+++ TEXT BLOCK +++

Pathologically, intracranial GCTs are similar to GSTs in the gonads and other extragonadal areas.4 CNS GCTs are broadly divided into germinomas and nongerminomatous germ cell tumors (NGGCTs). The current World Health Organization classification of CNS GCTs, which is based primarily on histological elements, divides these tumors into the following major forms5,6 :

  • Germinoma
  • Teratoma 
  • Yolk sac tumor/endodermal sinus tumor
  • Embryonal carcinoma
  • Choriocarcinoma
Tumors consisting of more than one of the above histological types are termed mixed GCTs.1 Pure germinomas account for 65% of all CNS GCTs, germinomas with mature and/or immature teratoma account for 15%, while mixed germinomas and NGGCTs represent approximately 20% of CNS GCTs. Pure germinomas carry a better prognosis than NGGCTs.

CNS GCTs are believed to arise from nests of embryonic cells arrested during their migration in fetal development in the midline structures. Consequently, CNS GCTs are found in midline sites, specifically in the pineal gland and suprasellar regions.

+++ MATERIAL SHOWN +++

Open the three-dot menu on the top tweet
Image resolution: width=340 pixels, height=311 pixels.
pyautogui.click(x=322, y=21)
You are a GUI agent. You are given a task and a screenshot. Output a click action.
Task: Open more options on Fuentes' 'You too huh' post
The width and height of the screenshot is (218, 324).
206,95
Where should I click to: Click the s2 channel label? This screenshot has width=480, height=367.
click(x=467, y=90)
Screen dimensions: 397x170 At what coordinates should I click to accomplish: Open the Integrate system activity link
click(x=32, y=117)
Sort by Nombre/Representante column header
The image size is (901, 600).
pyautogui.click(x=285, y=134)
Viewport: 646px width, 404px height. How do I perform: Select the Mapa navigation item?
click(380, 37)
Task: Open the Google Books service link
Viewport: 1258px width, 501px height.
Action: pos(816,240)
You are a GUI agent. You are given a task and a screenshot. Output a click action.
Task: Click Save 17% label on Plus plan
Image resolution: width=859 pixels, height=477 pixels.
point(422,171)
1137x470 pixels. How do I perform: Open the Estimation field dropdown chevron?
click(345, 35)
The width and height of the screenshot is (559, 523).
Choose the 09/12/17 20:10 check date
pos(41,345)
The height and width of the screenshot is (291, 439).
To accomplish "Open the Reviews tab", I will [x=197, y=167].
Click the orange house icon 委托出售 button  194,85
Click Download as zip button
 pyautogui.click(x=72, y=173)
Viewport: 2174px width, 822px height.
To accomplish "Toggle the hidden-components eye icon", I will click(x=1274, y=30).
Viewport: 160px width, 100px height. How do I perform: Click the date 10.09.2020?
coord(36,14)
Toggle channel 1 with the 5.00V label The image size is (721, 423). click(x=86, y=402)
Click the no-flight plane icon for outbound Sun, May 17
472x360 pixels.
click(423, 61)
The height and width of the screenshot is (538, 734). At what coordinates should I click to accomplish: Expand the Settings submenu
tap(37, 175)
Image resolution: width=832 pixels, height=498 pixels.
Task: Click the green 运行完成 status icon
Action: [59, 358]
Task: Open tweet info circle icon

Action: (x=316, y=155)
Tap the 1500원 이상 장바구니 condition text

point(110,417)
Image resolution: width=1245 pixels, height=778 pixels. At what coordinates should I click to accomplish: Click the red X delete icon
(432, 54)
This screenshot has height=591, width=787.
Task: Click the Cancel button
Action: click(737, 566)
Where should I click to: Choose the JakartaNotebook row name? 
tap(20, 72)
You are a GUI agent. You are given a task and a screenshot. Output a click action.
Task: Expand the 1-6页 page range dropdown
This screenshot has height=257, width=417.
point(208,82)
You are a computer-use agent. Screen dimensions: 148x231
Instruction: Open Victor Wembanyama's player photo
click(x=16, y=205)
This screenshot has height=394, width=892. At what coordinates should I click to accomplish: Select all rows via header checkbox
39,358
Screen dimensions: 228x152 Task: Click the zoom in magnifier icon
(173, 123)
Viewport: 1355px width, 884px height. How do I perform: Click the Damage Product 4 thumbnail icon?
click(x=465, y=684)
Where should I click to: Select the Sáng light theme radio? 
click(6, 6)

+++

#### WORK TASK 1:
Output the passage of the germ cell tumor text above from "CNS GCTs are believed" to "and suprasellar regions.".
#### WORK TASK 2:
Answer these questions from the germ cell tumor text above, one answer per line:
(a) What share of all CNS GCTs do pure germinomas account for?
(b) What are tumors consisting of more than one histological type called?
(c) In which two sites are CNS GCTs found?
#### WORK TASK 3:
List every major form of CNS GCT in the World Health Organization classification given in the germ cell tumor text above.

#### EXPECTED OUTPUT 1:
CNS GCTs are believed to arise from nests of embryonic cells arrested during their migration in fetal development in the midline structures. Consequently, CNS GCTs are found in midline sites, specifically in the pineal gland and suprasellar regions.

#### EXPECTED OUTPUT 2:
(a) 65%
(b) Mixed GCTs
(c) The pineal gland and the suprasellar regions

#### EXPECTED OUTPUT 3:
Germinoma
Teratoma
Yolk sac tumor/endodermal sinus tumor
Embryonal carcinoma
Choriocarcinoma